Self-taught AI system designs drugs from scratch

Self-taught AI system designs drugs from scratch

Researchers at University of North Carolina at Chapel Hill use an artificial intelligence approach that can teach itself to design new drug molecules from scratch. ReLeaSE stands for Reinforcement Learning for Structural Evolution, and its creators say they believe this application of machine learning can dramatically accelerate the design of new drug candidates.
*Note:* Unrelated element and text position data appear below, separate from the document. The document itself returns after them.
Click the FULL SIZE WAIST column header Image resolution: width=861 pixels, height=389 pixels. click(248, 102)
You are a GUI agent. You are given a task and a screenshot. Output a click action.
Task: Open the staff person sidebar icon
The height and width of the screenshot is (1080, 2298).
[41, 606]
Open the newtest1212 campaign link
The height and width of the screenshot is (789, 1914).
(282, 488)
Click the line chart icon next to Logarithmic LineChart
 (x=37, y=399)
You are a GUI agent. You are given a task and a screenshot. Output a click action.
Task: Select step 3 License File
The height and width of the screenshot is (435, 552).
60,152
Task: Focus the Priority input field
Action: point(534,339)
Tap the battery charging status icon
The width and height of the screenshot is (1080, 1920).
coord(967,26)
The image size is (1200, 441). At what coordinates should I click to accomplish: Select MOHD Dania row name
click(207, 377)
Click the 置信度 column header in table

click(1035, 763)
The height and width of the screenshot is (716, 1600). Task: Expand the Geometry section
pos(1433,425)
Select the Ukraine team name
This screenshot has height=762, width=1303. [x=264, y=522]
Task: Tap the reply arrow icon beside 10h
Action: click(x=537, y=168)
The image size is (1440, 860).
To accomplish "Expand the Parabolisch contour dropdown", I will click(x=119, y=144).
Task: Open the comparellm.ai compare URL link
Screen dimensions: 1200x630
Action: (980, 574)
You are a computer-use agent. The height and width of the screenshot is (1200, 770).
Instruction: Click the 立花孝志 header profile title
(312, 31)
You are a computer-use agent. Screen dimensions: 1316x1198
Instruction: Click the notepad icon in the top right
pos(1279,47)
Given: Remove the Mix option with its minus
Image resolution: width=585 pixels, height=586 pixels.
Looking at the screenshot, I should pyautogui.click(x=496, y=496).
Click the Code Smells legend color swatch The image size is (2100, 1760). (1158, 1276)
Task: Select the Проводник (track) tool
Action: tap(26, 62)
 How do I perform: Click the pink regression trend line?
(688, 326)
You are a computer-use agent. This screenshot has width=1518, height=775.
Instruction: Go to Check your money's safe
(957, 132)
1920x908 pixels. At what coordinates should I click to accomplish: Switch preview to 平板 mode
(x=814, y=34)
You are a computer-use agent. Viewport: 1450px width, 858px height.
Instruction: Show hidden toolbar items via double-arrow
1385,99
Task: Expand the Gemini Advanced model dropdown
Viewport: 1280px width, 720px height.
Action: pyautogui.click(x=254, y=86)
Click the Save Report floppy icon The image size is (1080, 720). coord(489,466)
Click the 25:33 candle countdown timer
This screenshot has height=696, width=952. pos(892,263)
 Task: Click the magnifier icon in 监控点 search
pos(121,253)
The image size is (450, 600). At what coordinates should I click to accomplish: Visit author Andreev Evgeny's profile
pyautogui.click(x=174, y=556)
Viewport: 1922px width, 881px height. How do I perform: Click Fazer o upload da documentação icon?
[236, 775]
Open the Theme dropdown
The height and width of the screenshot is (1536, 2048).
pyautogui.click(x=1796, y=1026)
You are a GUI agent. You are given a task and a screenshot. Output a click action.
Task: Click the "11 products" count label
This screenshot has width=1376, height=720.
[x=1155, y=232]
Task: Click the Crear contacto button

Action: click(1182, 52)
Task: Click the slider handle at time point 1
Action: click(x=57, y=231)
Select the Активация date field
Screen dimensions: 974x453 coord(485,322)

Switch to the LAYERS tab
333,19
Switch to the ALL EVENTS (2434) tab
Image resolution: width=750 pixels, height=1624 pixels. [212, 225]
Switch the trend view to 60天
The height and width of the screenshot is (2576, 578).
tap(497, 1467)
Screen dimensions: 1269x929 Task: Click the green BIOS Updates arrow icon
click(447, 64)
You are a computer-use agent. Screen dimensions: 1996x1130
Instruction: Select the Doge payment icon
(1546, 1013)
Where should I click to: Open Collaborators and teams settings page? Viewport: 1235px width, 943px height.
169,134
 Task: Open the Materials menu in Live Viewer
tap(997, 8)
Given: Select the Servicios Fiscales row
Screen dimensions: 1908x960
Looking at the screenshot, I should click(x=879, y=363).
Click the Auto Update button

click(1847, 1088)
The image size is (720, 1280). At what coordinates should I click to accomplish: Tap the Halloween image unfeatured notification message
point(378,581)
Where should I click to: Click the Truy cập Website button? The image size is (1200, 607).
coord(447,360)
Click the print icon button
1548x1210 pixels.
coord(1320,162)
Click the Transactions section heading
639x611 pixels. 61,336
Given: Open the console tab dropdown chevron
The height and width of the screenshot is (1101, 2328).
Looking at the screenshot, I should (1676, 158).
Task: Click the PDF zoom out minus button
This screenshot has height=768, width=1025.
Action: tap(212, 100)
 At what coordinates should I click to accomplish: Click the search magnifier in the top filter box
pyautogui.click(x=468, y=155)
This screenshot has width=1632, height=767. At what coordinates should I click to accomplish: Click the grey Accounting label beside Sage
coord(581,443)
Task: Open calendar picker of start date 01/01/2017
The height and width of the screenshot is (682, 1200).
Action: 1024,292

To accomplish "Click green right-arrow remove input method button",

ReLeaSE is an algorithm and computer program developed at the UNC Eshelman School of Pharmacy. It comprises two neural networks: a teacher and a student. The teacher knows the syntax and linguistic rules behind the vocabulary of chemical structures for about 1.7 million known biologically active molecules, said K. H. Lee Distinguished Professor Alexander Tropsha, Ph.D., one of the creators of the new AI system. “After learning the molecular alphabet and the rules of the language, the student starts creating new ‘words’, or molecules,” Tropsha said. “If the new word-molecule is realistic and has the desired meaning, the teacher approves. If not, the teacher disapproves, forcing the student to avoid bad words and create good ones.”

By working with the teacher, the student gets better and better at proposing molecules that are likely to be useful as new medicines.

Tropsha and Research Assistant Professor Olexandr Isayev, Ph.D., are the corresponding authors on the study. The lead author is Mariya Popova, a graduate student the School’s Division of Chemical Biology and Medicinal Chemistry and Laboratory for Molecular Modeling.

Isayev said that ReLeaSE is a powerful innovation to virtual screening, the computational method widely used by the pharmaceutical industry to identify viable drug candidates. Virtual screening allows scientists to evaluate existing large chemical libraries, but the method only works for known chemicals. ReLeASE has the unique ability to create and evaluate new molecules. “A scientist using virtual screening is like a customer ordering in a restaurant; what can be had is usually limited by the menu,” Isayev said. “We want to give scientists a grocery store and a personal chef who can create any dish they want.”

The UNC-Chapel Hill researchers have been able to use ReLeaSE to generate molecules with properties that they specified, such as desired bioactivity and safety profiles. “We have used the ReLeaSE method to design chemical libraries of molecules with many different properties,” Popova said. “We were able to customize physical properties, such as melting point and solubility in water, and more relevant to drug discovery, design new compounds with inhibitory activity against Janus protein kinase 2, an enzyme that is associated with leukemia.”

Tropsha said he believes that ReLeaSE should be of great interest to the pharmaceutical industry. “The ability of the algorithm to design new, and therefore immediately patentable, chemical entities with specific biological activities and optimal safety profile should be highly attractive to an industry that is constantly searching for new approaches to shorten the time it takes to bring a new drug candidate to clinical trials,” he said.